The services offered by the Nuclear Medicine Department may be divided into 2 categories:

  • Imaging Tests, where a picture of how the body is working is obtained using a gamma camera.
  • Non Imaging Tests, which provide physiological information without needing a picture to be taken.

Imaging Tests

All imaging tests involve a 2 step procedure:

  • The administration of a radioisotope (a chemical element that emits radiation during its breakdown) to the patient.  This may be intravenous, oral or by a number of other routes.
  • The production of a picture or series of pictures of the distribution of radioisotope within the body.

The main tests undertaken at Barnsley Hospital are:

  • Bone Imaging.
  • Cardiac Imaging.
  • Kidney Imaging.
  • Lung Imaging.
  • Parathyroid Imaging.
  • Thyroid Imaging.

Please note that patients will be slightly radioactive for a short time following their visit, therefore patients are advised not to spend a long time with small children for the rest of the day.

Non-Imaging Tests

There are many cases where an image of the radioactivity in the body is not required.  Information about the way in which the body metabolises a given tracer can often be obtained from measuring the radioactivity present in samples of body fluids.

Types of Procedures

Nuclear Medicine Bone ScanThis test involves a small injection into a vein in the arm and a series of pictures will be taken about 3 hours later.  Patients may stay in the hospital or leave to return later if they prefer. After the injection patients will be advised of the time they need to return for their scan.  The scan itself will take approximately 45 minutes.

There are no side effects to this test.  However, patients should inform their employer that they have had this test, before returning to work of a radiosensitive nature.  Advice on these types of work can be obtained from the Nuclear Medicine department.

Nuclear Medicine Cardiac Scan – This is a test which has to be done at two different appointments.

During one appointment, patients will be given an infusion of a drug into a vein in their arm, this drug is designed to imitate exercising. The patient will then need to wait an hour to an hour and a half for the dye to be taken up in their heart muscle.  We can then take a series of pictures using a special piece of equipment called a Gamma Camera.  It will take about 20 minutes to take these pictures, during which time patients will need to lie flat on the scanning bed.

Some patients then require a follow-up scan to look at the heart again in its rest state (without the drug which imitates exercise). During this appointment, a small amount of radioactive dye will be injected into a vein in the patient’s arm.  The patient will then need to wait for an hour to an hour and a half, at which time a series of pictures will be taken, as described above.

Nuclear Medicine Dynamic Renal Scan – This test involves the insertion of a small cannula (needle) into a vein in the patient’s arm.

A drug will then be given through this cannula to increase the flow of fluid to the patient’s kidneys.  Fifteen minutes after the drug has been given, a radioactive dye will be injected into the cannula and a series of pictures will be taken over the next half an hour.  Patients may eat and drink as normal beforehand.

• [DATASET CONTENT]

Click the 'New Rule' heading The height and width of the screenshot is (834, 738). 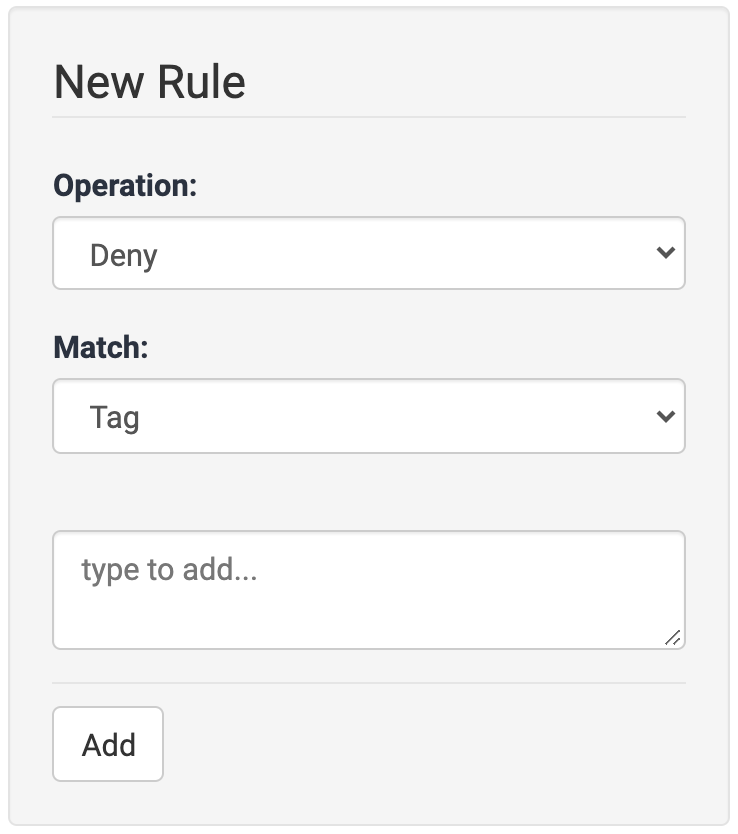tap(149, 82)
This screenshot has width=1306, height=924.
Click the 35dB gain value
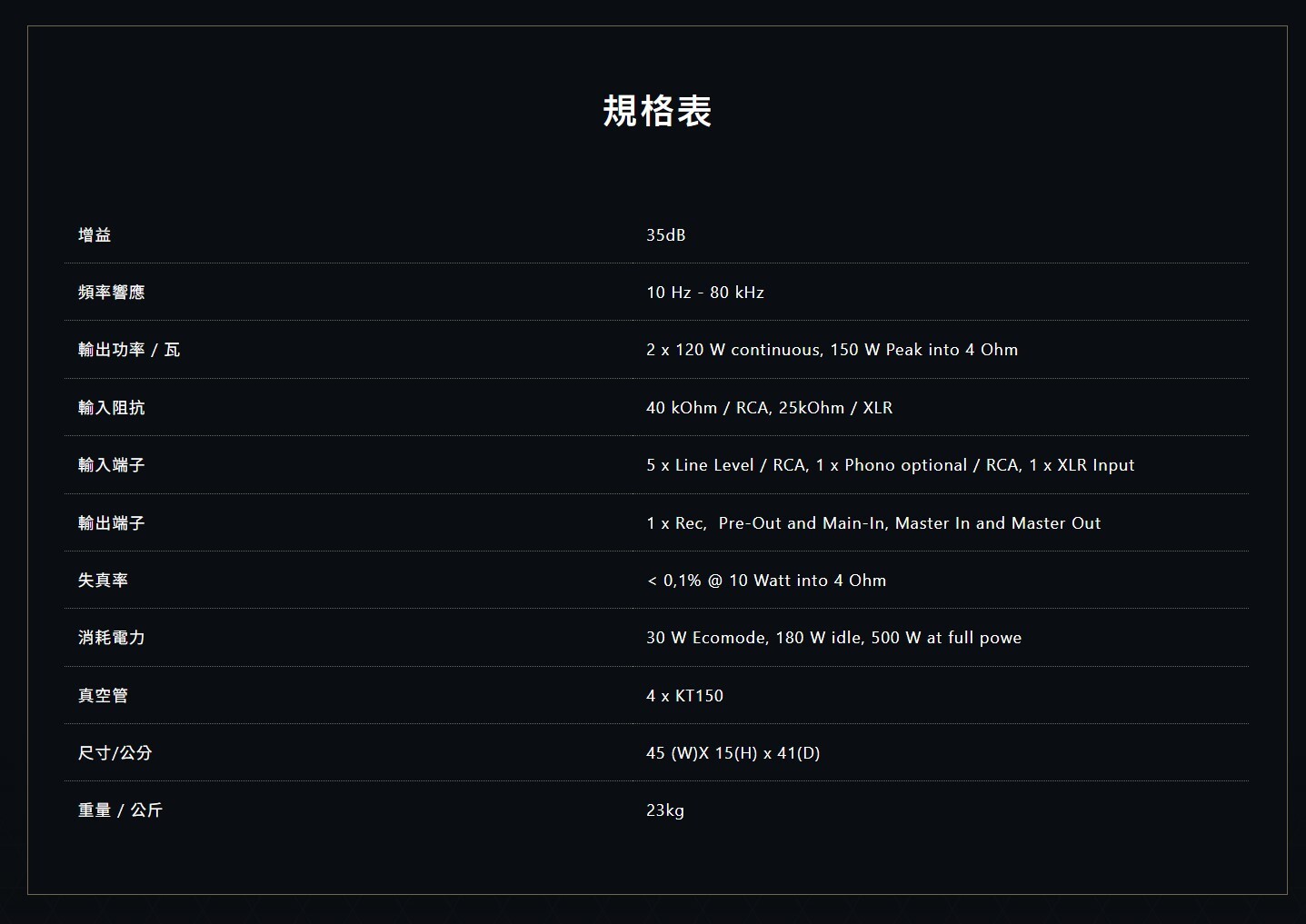pyautogui.click(x=665, y=235)
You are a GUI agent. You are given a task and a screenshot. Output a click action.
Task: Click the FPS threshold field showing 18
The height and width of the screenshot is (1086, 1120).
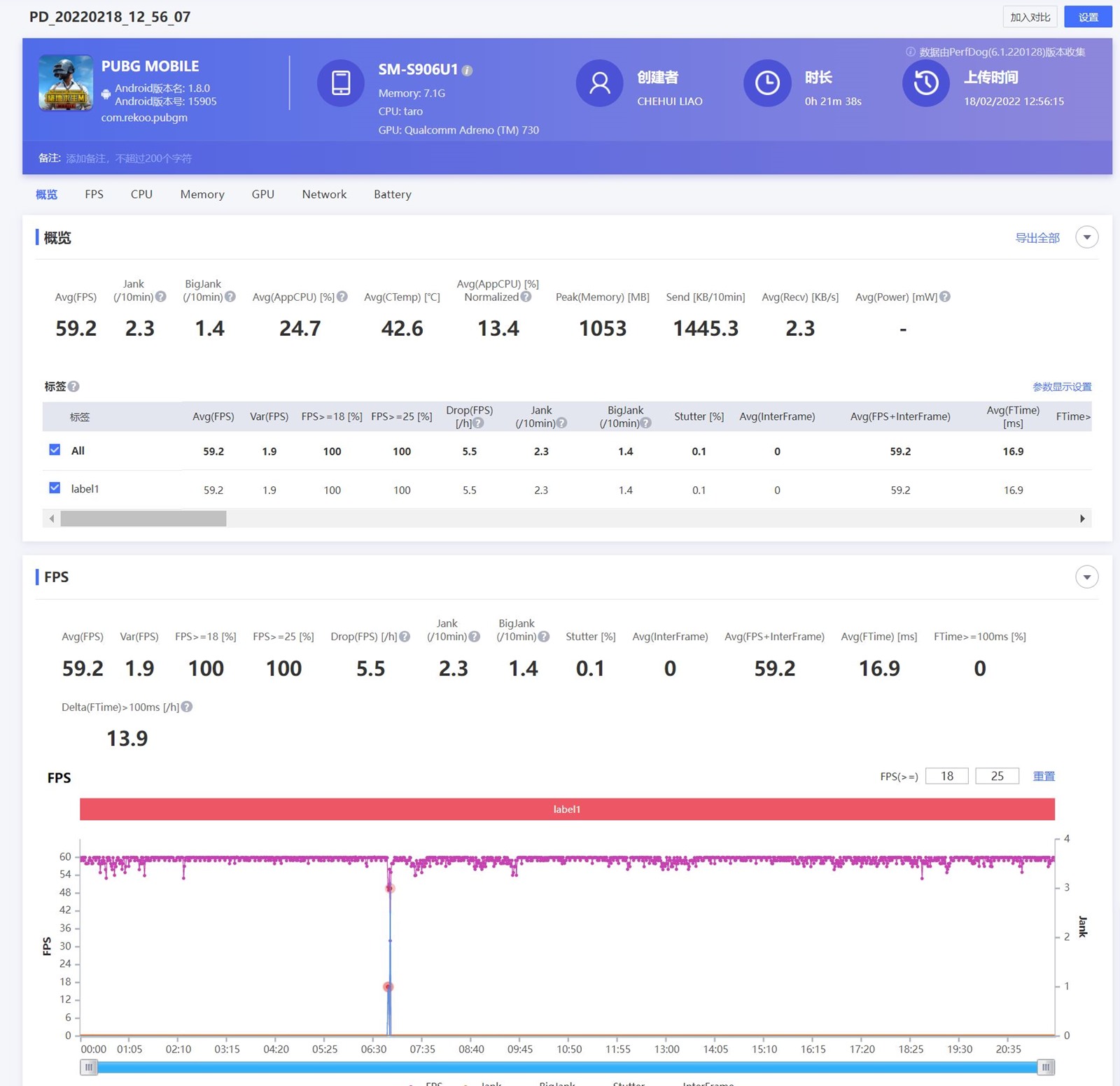[946, 776]
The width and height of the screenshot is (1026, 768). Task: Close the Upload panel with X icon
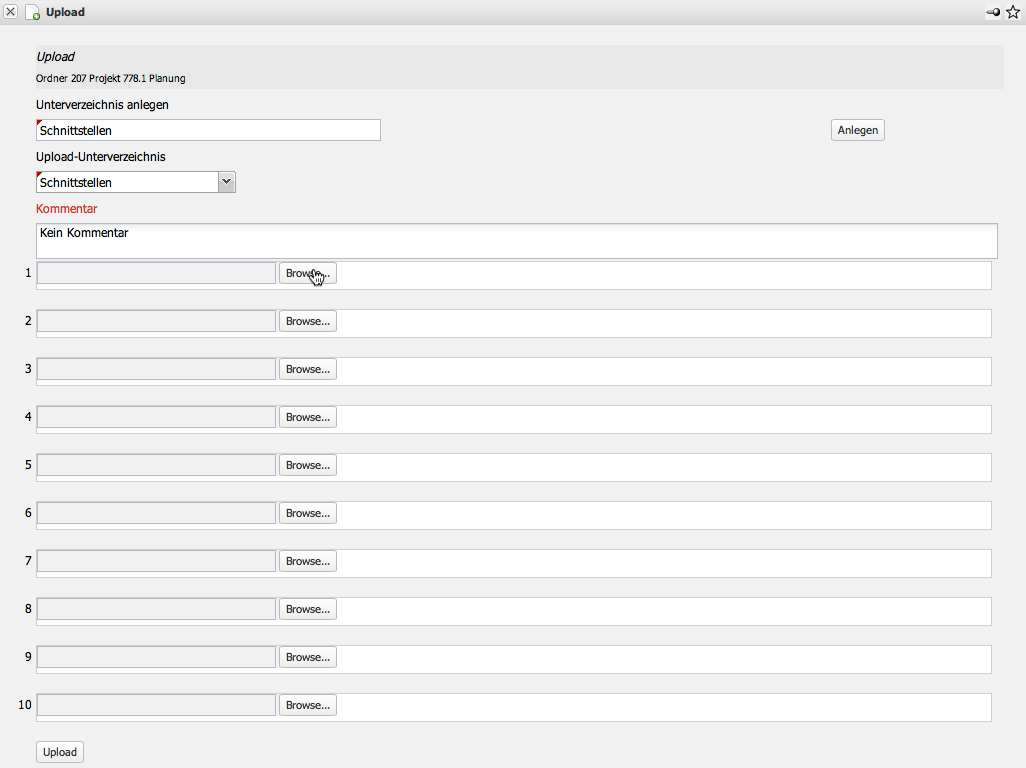[x=11, y=12]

• [REQUIRED ACTION] Continue the Nuclear Medicine Department's service description from the point where it ends.

• [ANSWER SECTION]
Nuclear Medicine Static Renal Scan – The test involves an injection into the arm of a small amount of radioactive dye.

We then have to wait for about 2 to 3 hours for the dye to be taken up into the kidneys. At this time we will carry out a scan which takes 10 to 20 minutes.

If a child is over one year of age, we can administer a local anaesthetic cream so that the child does not feel the injection.  We advise that parents bring their child 1¼ hours before this appointment time to allow sufficient time for the cream to work.

If the child has a favourite DVD that they would like to watch whilst having their scan pictures taken, parents should bring it with them.

There are no known side effects to this test.

Nuclear Medicine Parathyroid Scan – This test involves a small injection into the arm and two sets of pictures being taken in the following sequence:

  • An injection of radioactive dye.
  • A 20 minute wait for the dye to collect in the thyroid.
  • A series of pictures which will take about 30 minutes.
  • A further wait of 60 minutes, during which time the patient may leave the department for refreshments if they wish.
  • The final set of pictures which can take 50 minutes.

For both sets of pictures, the patient will be asked to lie flat on the scanning bed and keep their head still.  The patient may eat and drink as normal on the day of their scan.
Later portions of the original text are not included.